For the study of the explicit coordination mechanism, Zhang et al. [Reference Zhang, Yu, Zhang, Wang and Yu25] from the perspective of low-altitude rescue aircraft operation, regarded each aircraft as an independent agent, and each agent determined the priority according to the task and state it performed and subsequently made the conflict resolution strategy according to the conflict resolution order respectively. Wang et al. [Reference Wang26] solved the multi-aircraft flight conflict problem based on satisfactory game theory, in which a set of priority ranking mechanisms is proposed to characterise the importance of different aircraft, and the aircraft selects the most satisfactory resolution strategy based on its priority and the preference of others. Wu et al. [Reference Wu, Yang, Bi, Wen, Li and Ghenaiet27] established a flight conflict network based on flight conflict relationships between aircraft using aircraft as nodes. The mechanism of nodes and connecting edges ensures that critical aircraft are prioritised for deployment and high-risk conflicts are prioritised for resolution. Florence et al. [Reference Ho, Geraldes, Gonçalves, Rigault, Sportich, Kubo, Cavazza and Prendinger28] proposed two decentralised coordination approaches to cater to the decentralised requirements in the Multi-Agent Path Finding (MAPF) problem. One method involved prioritising agents according to their cost functions, with lower-priority agents using paths generated by higher-priority agents as constraints to compute subsequent paths. By determining the resolution order, the explicit coordination mechanism coordinates conflicting aircraft in a multi-aircraft flight conflict. This dramatically simplifies the cooperation between aircraft and enables the orderly handling of different numbers of conflicting aircraft.
In order to compare the intelligent conflict resolution methods related to reinforcement learning, Table 1 can be obtained by combing the conflict types, theoretical methods, success rates, scalability, uncertainty, application scenarios, etc. Comparative analyses show that intelligent multi-aircraft flight conflict resolution methods that satisfy all the above requirements still need further exploration. The novel multi-aircraft conflict resolution approach delineated in this study effectively addresses scalability concerns, expands the experimental domain to three dimensions and attains a commendable success rate in densely trafficked environments, all while accommodating aircraft performance constraints.
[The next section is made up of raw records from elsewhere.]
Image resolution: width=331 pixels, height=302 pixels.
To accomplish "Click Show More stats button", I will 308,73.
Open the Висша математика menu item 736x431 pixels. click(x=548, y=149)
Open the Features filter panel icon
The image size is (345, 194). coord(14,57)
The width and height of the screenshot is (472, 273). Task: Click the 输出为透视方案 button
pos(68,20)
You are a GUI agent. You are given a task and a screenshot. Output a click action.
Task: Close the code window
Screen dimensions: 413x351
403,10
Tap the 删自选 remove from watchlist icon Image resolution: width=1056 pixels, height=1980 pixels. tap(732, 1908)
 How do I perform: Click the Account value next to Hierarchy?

Note: 1. This success rate is the conflict resolution rate at low uncertainty levels; 2. This success rate was achieved for a low-density traffic flow with an aircraft count of three; 3. This success rate targets the environment of airspace demand capacity balancing issues in the strategic phase as well as conflict separation; 4. This success rate was achieved in a specific experimental environment and with aircraft less than ten.; 5. The authors claim that this is a micro-average result.
The remainder of this article is organised as follows: Section Section 3 provides a detailed discussion on the concept of multi-aircraft conflict and associated uncertainties. Section 4 describes the logical framework for conflict detection and resolution, Section 5 models the MDP for multi-aircraft conflict resolution, Section 6 introduces the ACKTR algorithm in order to train the agents, Section 7 conducts simulation experiments to validate the feasibility of the proposed scheme, Section 8 discusses the strengths and weaknesses of the model, and finally, Section 9 draws a conclusion and proposes directions for future research.
3.0 Problem statement
This section focuses on the problem statement, including the definition of a multi-aircraft flight conflict scenario and the concept of horizontal uncertainty.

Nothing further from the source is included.